The “pre sense city” marketed by Audi AG uses a photonic mixing device to measure distances in 3-D and to apply the brakes intelligently. The system can reduce speed by as much as 30 km/h, thus minimizing collision impact and damage. The system can detect pedestrians at a distance up to 20 m, thereby increasing the driver’s response time to prevent a collision. The 3-D cameras are also being investigated for so-called out-of-position driver detection, which measures the position and posture of the driver and passenger for “smart” airbag deployment.
Three-dimensional images are generated by combining the 2-D perspective image with the distance of object information. Any conventional camera can be used to obtain the 2-D perspective image, and distance is computed using time-of-flight information, interferometry and optical triangulation.
These methods for distance estimation require dedicated image sensors. In time of flight, an object is illuminated by an intensity-modulated light source. The reflected optical power on the vision sensor matrix is then used to obtain the relative distance of the object from the vision sensor. Time-of-flight sensors usually show a high-distance measurement quality. Interferometric measurements are more accurate; however, they must be performed in a controlled environment and not over distances greater than a few tens of meters.

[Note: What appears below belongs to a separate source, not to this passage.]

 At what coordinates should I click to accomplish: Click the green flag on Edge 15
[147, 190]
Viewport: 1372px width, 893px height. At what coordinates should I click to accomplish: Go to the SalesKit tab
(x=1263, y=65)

In optical triangulation, a laser diode projects a light spot onto the surface of the object. The reflected light is then imaged and evaluated for distance. The difference of this principle with that of time of flight is that it does not use a modulated light source. Optical triangulation techniques are better applied to short-range measurement. However, these systems are not suitable for compact real-time realizations, as they require too much computation, resulting in an increased response time and system cost.

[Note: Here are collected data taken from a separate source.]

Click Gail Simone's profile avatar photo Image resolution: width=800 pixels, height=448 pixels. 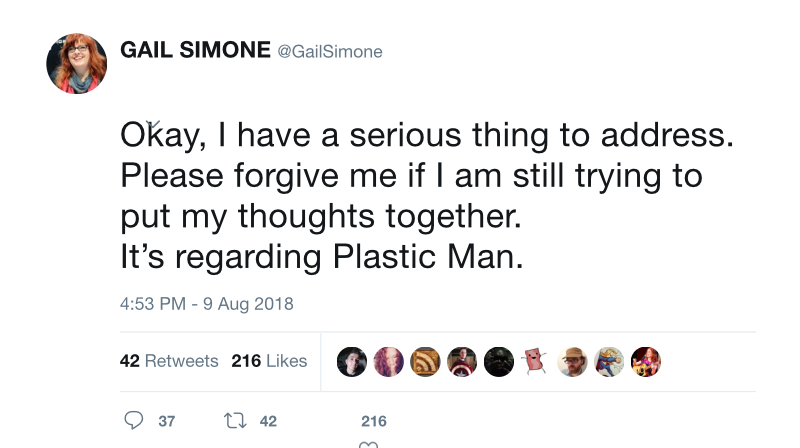point(77,64)
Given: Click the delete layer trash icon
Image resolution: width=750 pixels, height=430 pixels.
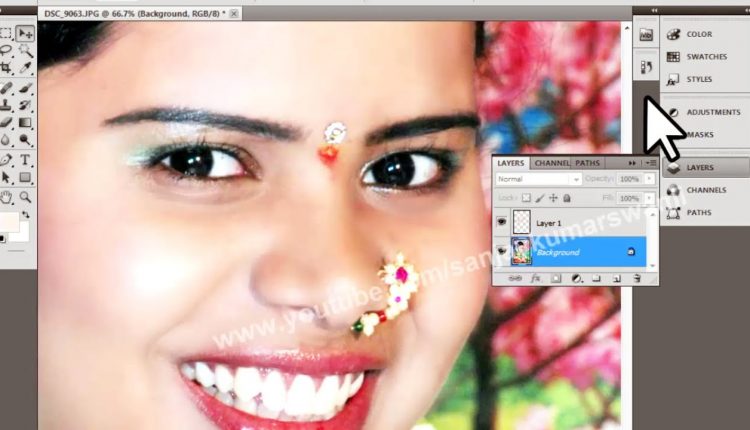Looking at the screenshot, I should coord(635,279).
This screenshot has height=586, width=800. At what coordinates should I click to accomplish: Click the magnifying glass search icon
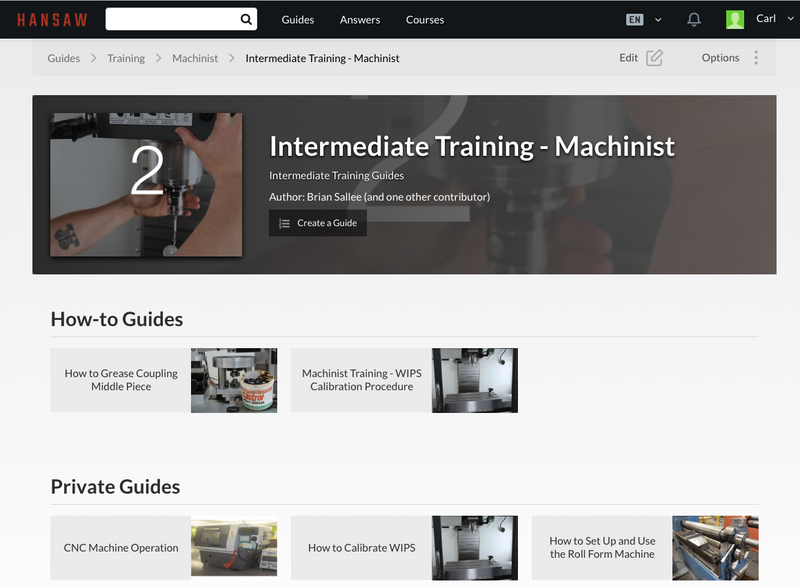pos(246,19)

In India, the lane markers act as a guide to help vehicles stay in their lane and to assist them in passing and turning. However, it’s not uncommon to see vehicles driving over the dotted white lines, keeping others on the road guessing as to which way the driver might turn. Given the volume and behavior of Indian drivers, people typically have very little time in which to react to unexpected pedestrians or animals coming into their field of view.
Since costly systems such as the pre sense city would not be practical for most Indians, there is a need for sensors that are low-power, small size, cost-effective and simple to operate. One possibility is a technology inspired by flying insects, which can detect obstacles in their flight path efficiently with little computational power by using something called “optic flow,” which creates a flickering effect in their eyes. Optic flow is the pattern of apparent motion of objects, surfaces and edges in a visual scene caused by the relative motion between an observer and the scene.
Optic flow usually contains information about self motion and the distance to potential obstacles. Its computation can be simplified and used to predict vehicles or pedestrians coming into a moving vehicles’ field of view. It would be reliably fast and not very costly—and could be easily adapted in vehicles for Indian roads.
CMOS vision sensors are highly beneficial for the automotive sector. The industry is moving towards technologies that provide panoramic vision and/or three-dimensional imaging, along with night vision ability and enhanced signal processing in order to allow for intelligent decisions within sensors. The result will be safer roads in India and around the world. The challenging specifications of Indian streets offer plentiful opportunities for developing and testing devices. When it comes to driver safety, if you can make it here, you can make it anywhere!
Mukul Sarkar is an assistant professor in the department of electrical engineering at the Indian Institute of Technology, Delhi.